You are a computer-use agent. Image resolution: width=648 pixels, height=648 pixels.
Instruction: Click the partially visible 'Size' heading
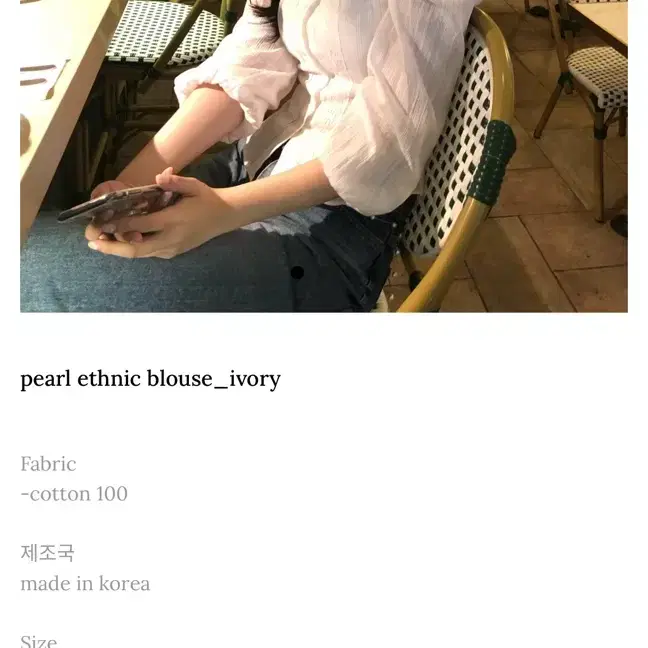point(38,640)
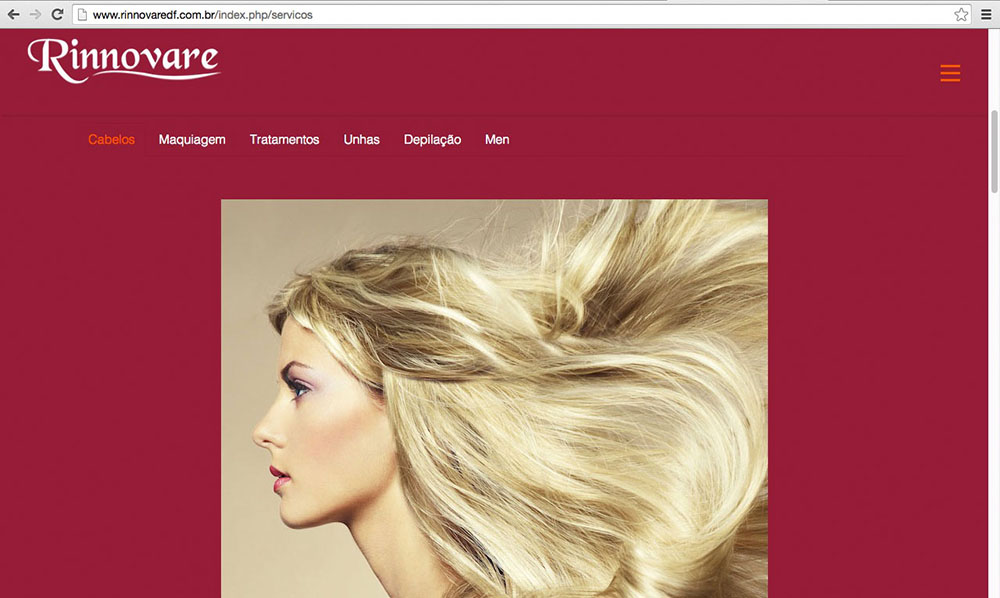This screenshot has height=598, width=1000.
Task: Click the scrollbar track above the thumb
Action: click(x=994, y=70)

──────────────────────────────

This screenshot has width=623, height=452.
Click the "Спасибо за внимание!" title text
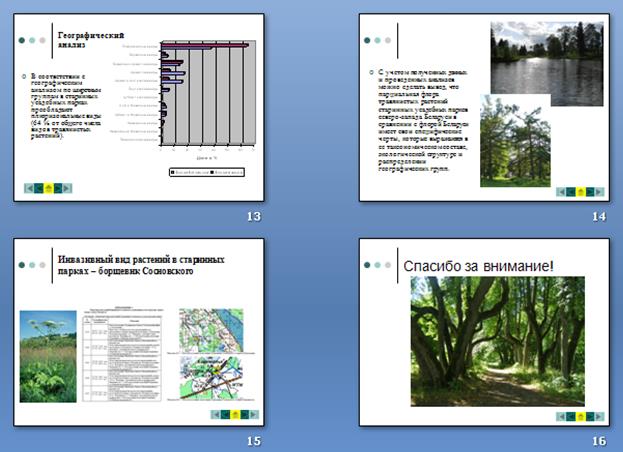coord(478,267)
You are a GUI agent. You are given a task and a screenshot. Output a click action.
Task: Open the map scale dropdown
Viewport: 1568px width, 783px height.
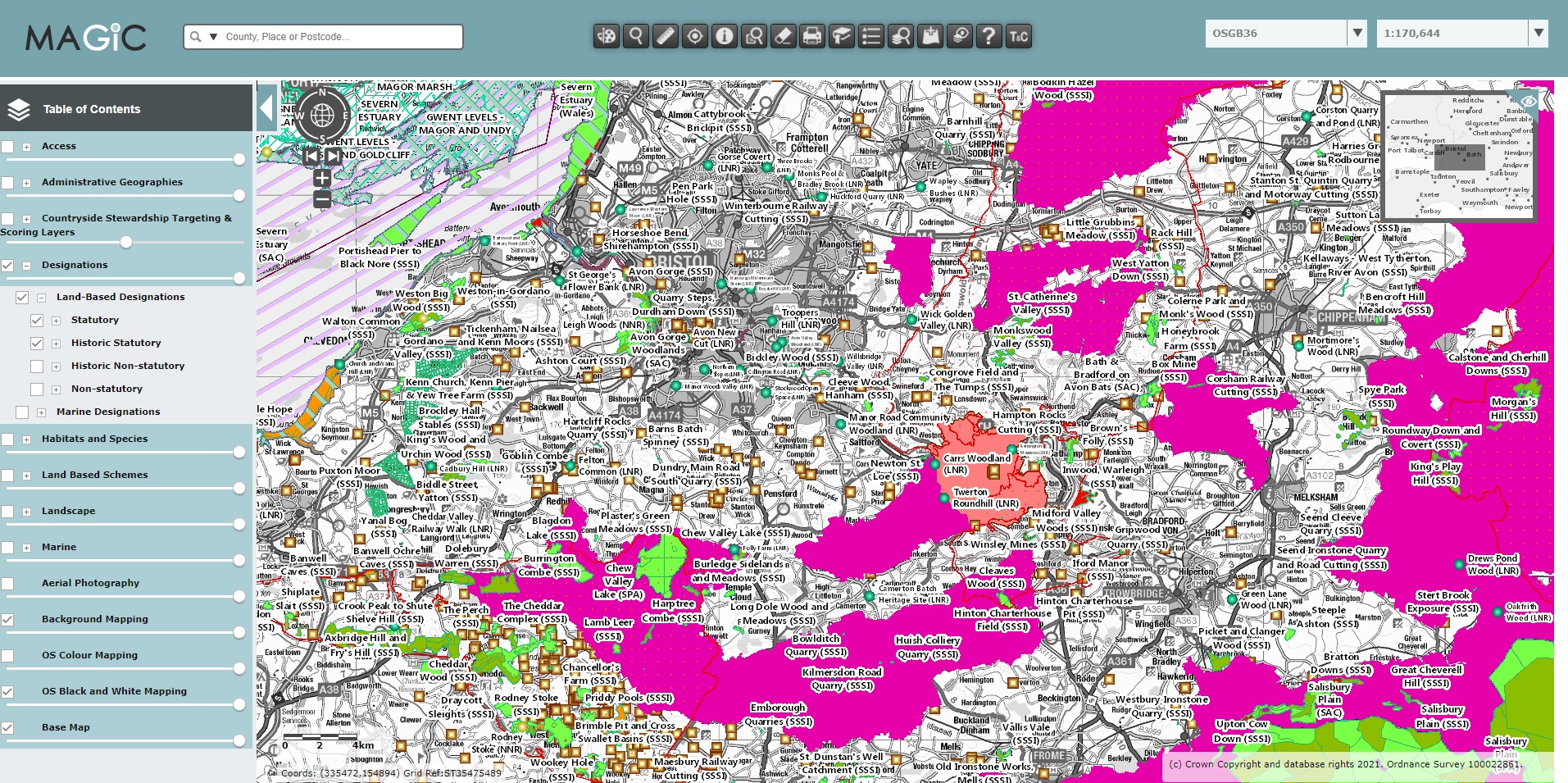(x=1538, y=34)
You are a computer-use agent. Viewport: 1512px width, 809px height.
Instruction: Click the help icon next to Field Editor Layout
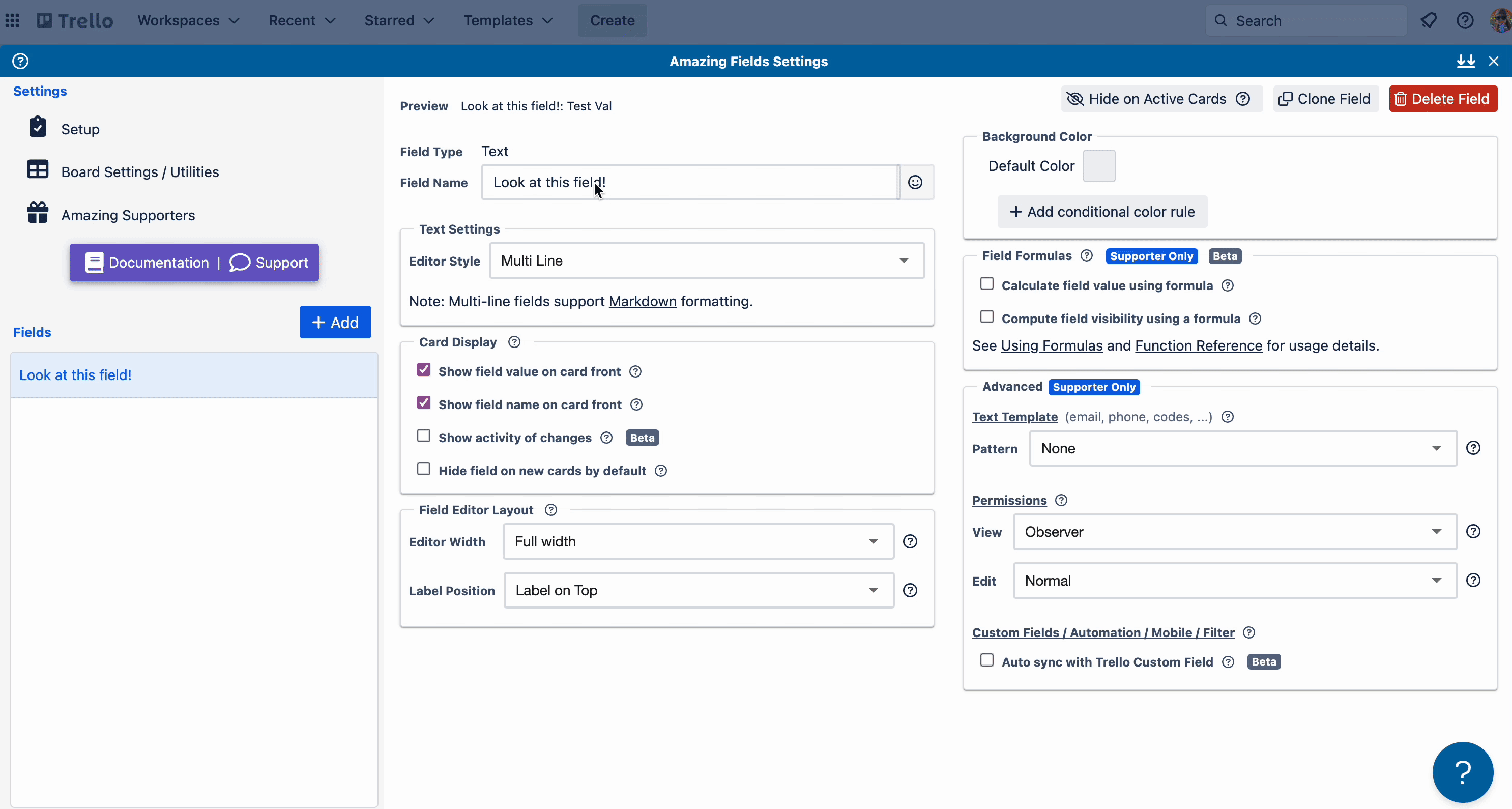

──────────────────────────────

TASK BRIEF>
Wherever "agent" appears in the listing, report the line it is on.

REPLY TO THE EXERCISE>
You are a computer-use agent. Image resolution: width=648 pixels, height=648 pixels.
You are a GUI agent. You are given a task and a screenshot. Output a click action.
You are a computer-use agent. Viewport: 1512px width, 809px height.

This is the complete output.